En la segunda parte se trata del hombre. Comienza distinguiendo tres géneros de conocimiento: opinión, creencia, saber. Después, muestra cómo las pasiones se fundan en la opinión y se analizan estas diferentes pasiones [5]. Finalmente, ofrece un estudio de las condiciones de la verdadera libertad, tal como la estructura del alma humana la hace posible: consiste en la unión del entendimiento con Dios, que le permite producir ideas en sí mismo y extraer de sí los efectos que concuerdan con su naturaleza. En las dos partes del tratado se aplica, por tanto, el programa que había sido trazado en el Tratado de la reforma del entendimiento.

La forma de exposición no es aún la de la demostración geométrica. Pero dos anexos se aproximan a ella. El primero, que concierne a Dios y la sustancia, no debe ser muy distinto de las proposiciones que Spinoza escribió en carta a Oldenburg en 1662 Se presenta por axiomas, proposiciones, demostraciones. El segundo retoma de manera sintética las características del alma humana.

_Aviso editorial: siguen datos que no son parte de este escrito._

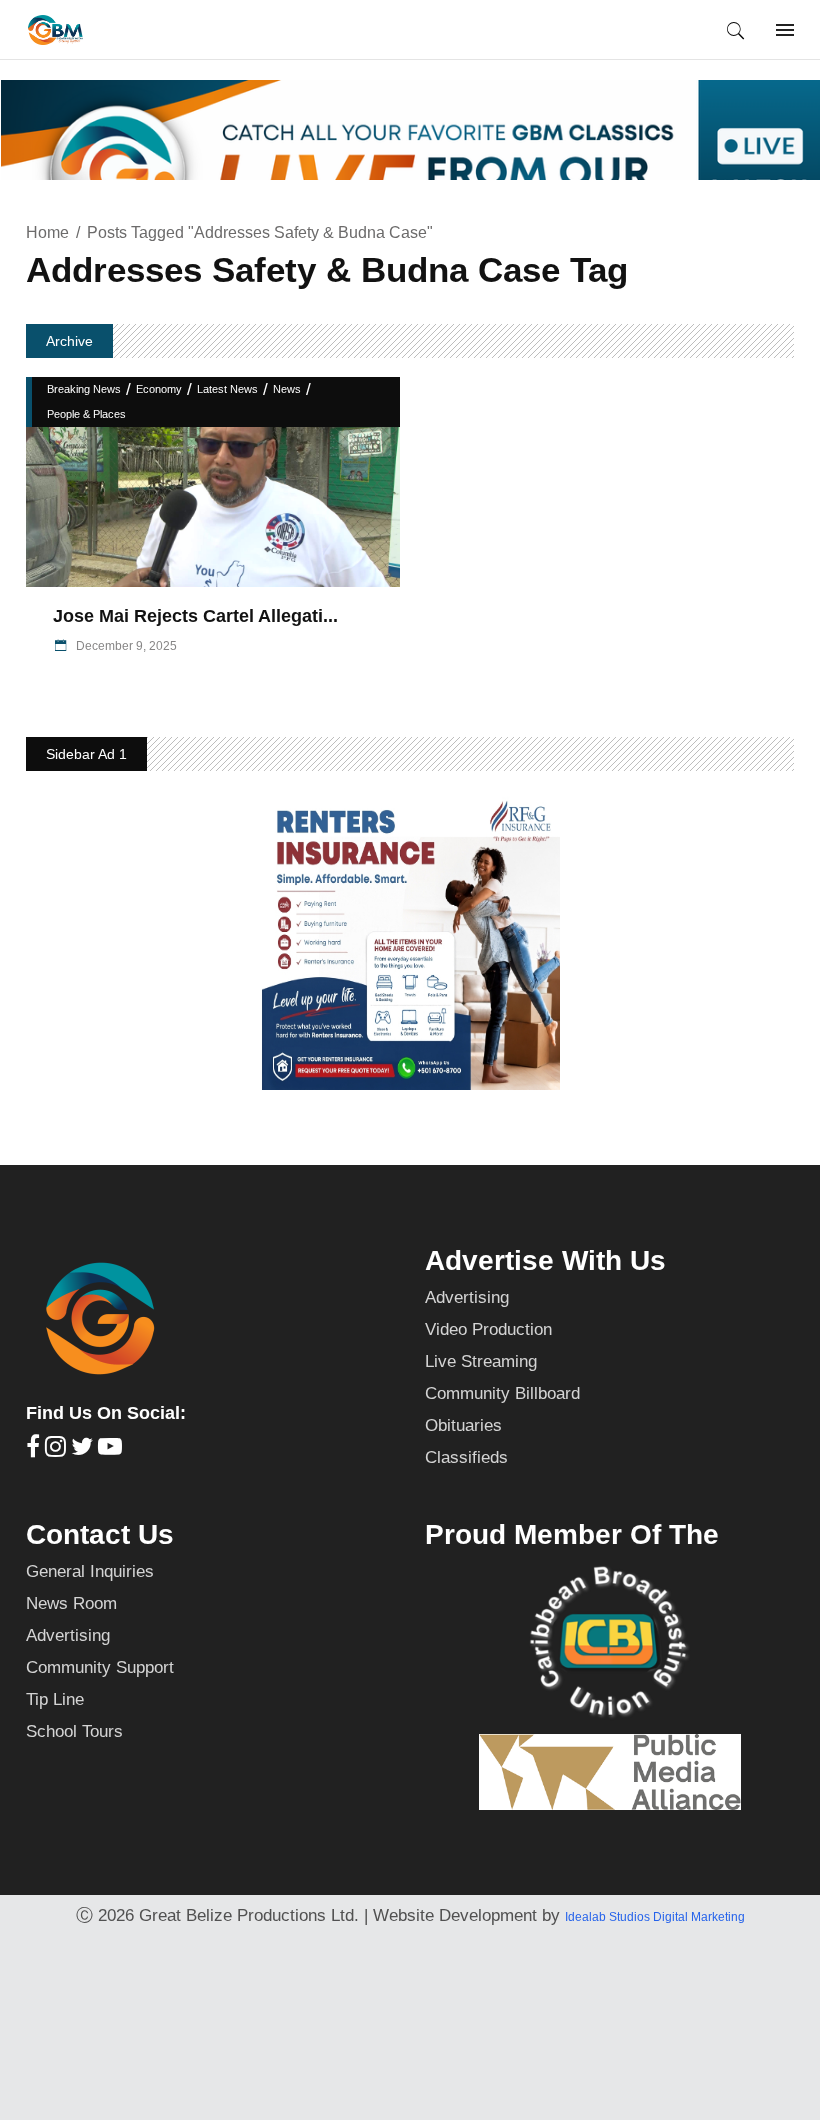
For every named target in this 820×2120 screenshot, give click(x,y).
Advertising (467, 1297)
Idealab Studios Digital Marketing (655, 1917)
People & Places (86, 414)
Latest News (227, 389)
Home (47, 232)
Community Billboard (502, 1393)
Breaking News (84, 389)
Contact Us (100, 1534)
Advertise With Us (545, 1260)
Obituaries (463, 1425)
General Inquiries (90, 1571)
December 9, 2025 (125, 646)
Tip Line (55, 1699)
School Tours (74, 1731)
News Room (71, 1603)
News (287, 389)
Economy (159, 389)
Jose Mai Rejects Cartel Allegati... (195, 616)
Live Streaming (481, 1361)
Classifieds (466, 1457)
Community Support (100, 1667)
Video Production (488, 1329)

En el seno de la primera parte se insertan dos diálogos (el primero, entre el entendimiento, el amor, la Razón y la concupiscencia; el segundo, entre Erasmo –el que desea saber-- y Teófilo –el amigo de Dios--). Son los únicos diálogos formalmente escritos por Spinoza, pero son índice de esa escritura adversativa de la que hallamos numerosos ejemplos en su obra. En la misma medida en que Spinoza es reticente a refutar nominalmente a sus adversarios, su pensamiento se expone, de buen grado, mediante la discusión de las posiciones por relación a las cuales él se define. En el caso del Breve tratado, los diálogos tienen en común con la escritura del prólogo del Tratado de la reforma del entendimiento que encuentran la expresión del yo --y, en cada caso, para articularlo con un discurso teórico anónimo (en el Tratado de la reforma, el yo precede el anonimato; en el Breve tratado, es insertado en su seno, y enunciado explícitamente), pero aquí es puesto a distancia, en boca de personajes aún más diferentes del autor que el narrador del prólogo--. En la Ética, semejante procedimiento desaparecerá, aunque un equivalente de su tono reaparece tal vez en el tono de las últimas páginas de la quinta parte [6].

Moreau, Pierre-François. "La obra", en Spinoza y el spinozismo, trad. Pedro Lomba, Escolar y Mayo, Madrid, 2013, pp. 68-72.
  
Notas

2. Boehmer ha sido el primero en publicar el sumario que había descubierto en un ejemplar de la Vida de Colerus (Halle, 1852). Luego se descubrió el texto entero, en dos manuscritos (designados usualmente como A y B); Van Vloten lo publica en 1867 en un Suplemento a las obras de Spinoza.
3. Esta línea de interpretación se remonta al siglo XIX (Avenarius y Sigwart). Después ha conducido, por lo menos, a un trabajo interesante: la edición, por parte de Gebhardt, de las obras de León Hebreo.
4. Cf. F, Mignini, ‘’Per la datazione e l’interpretazione del Tractatus de intellectus emendatione de Spinoza’’, La Cultura, 17, 1979, ½, pp.87-160., y su Introduzione a Spinoza, Bari, Laterza, 1983. Son trabajos de Mignini los que han conseguido, finalmente, establecer la verdadera dimensión del Breve tratado.
5. Cf. Charles Ramond, ‘’Les mille et une pasiones du Court Traité’’, en Spinoza et la pensée moderne, París, L’Harmattan, 1998, pp. 11-26.
6. Los dos diálogos han sido vinculados con los Diálogos de amor de León Hebreo, de los que Spinoza poseía una traducción española en su biblioteca.